The performance is assessed via the following:

Relative bias of annual precipitation sum and number of events. The median bias for each station over 100 realisations is taken.

Relative bias of the event variables WSA, WSD, DSD, WSI and WSP. Note that WSI is indirectly modelled but acts as a good indicator of the performance of the bivariate copula C(WSA,WSD). The median bias for each station over 100 realisations is taken.

Exceedance probabilities for given durations for both WSD and DSD. The mean result over all stations is taken and shown for winter and summer.

Extremes are assessed via the relative bias in fitted intensity duration frequency (IDF) curves. IDF curves were fitted to observed and simulated (100 × 15 years) annual maxima series using the robust method according to Koutsoyiannis et al. (1998) for the storm durations 1, 3, 6, 12, 24 and 48 h. For each storm duration, the rainfall depth for a return period of 20 years was calculated. The median bias across realisations is then calculated for each station and presented in box plots for each storm duration.

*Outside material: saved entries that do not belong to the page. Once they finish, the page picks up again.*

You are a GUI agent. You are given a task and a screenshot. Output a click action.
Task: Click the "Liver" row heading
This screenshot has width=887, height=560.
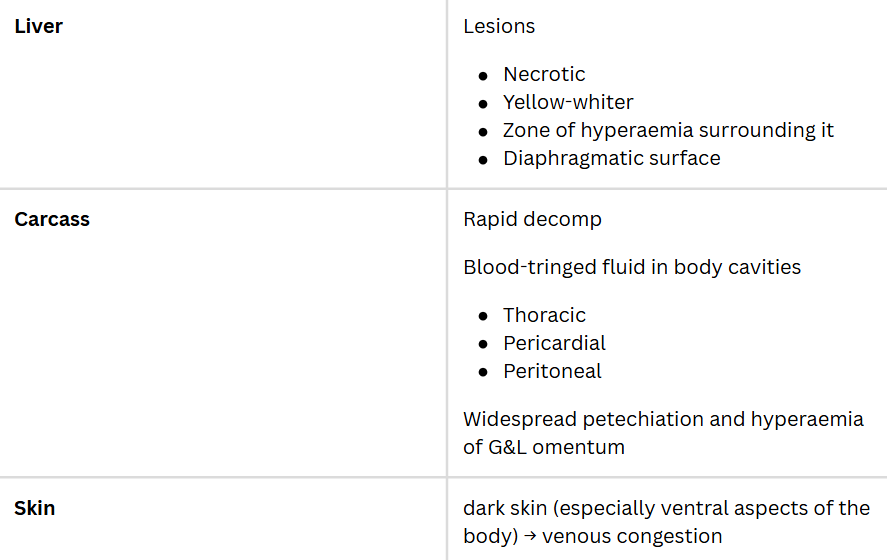coord(38,26)
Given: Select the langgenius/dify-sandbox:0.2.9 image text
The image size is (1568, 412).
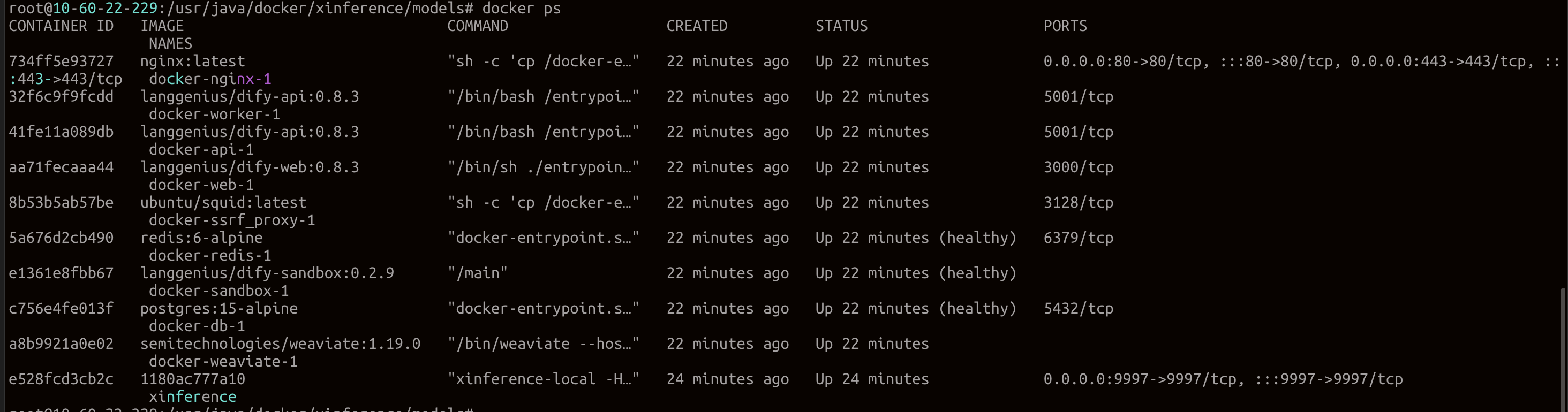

The wet/dry intermittence of daily rainfall, first by considering wet day frequencies and wet–wet/dry–wet transition probabilities (and by implication their complements, wet–dry/dry–dry transition probabilities). These are presented in observed versus simulated plots. A threshold of ≥ 0.1 mm was used to classify wet days.
4.2 Space–time rainfall model
After the generation of point rainfall, the model was extended into space on a catchmentwise basis by applying the simulated annealing resampling approach described in Sect. 2.2. Due to computational constraints, the previous model is not considered here. The performance in space is assessed via the following:

Spatial dependence of hourly rainfall via the three bivariate criteria (occurrence, correlation and continuity) presented as a 2D density plot. To produce the empirical densities, for each station pair the median result across all realisations was taken.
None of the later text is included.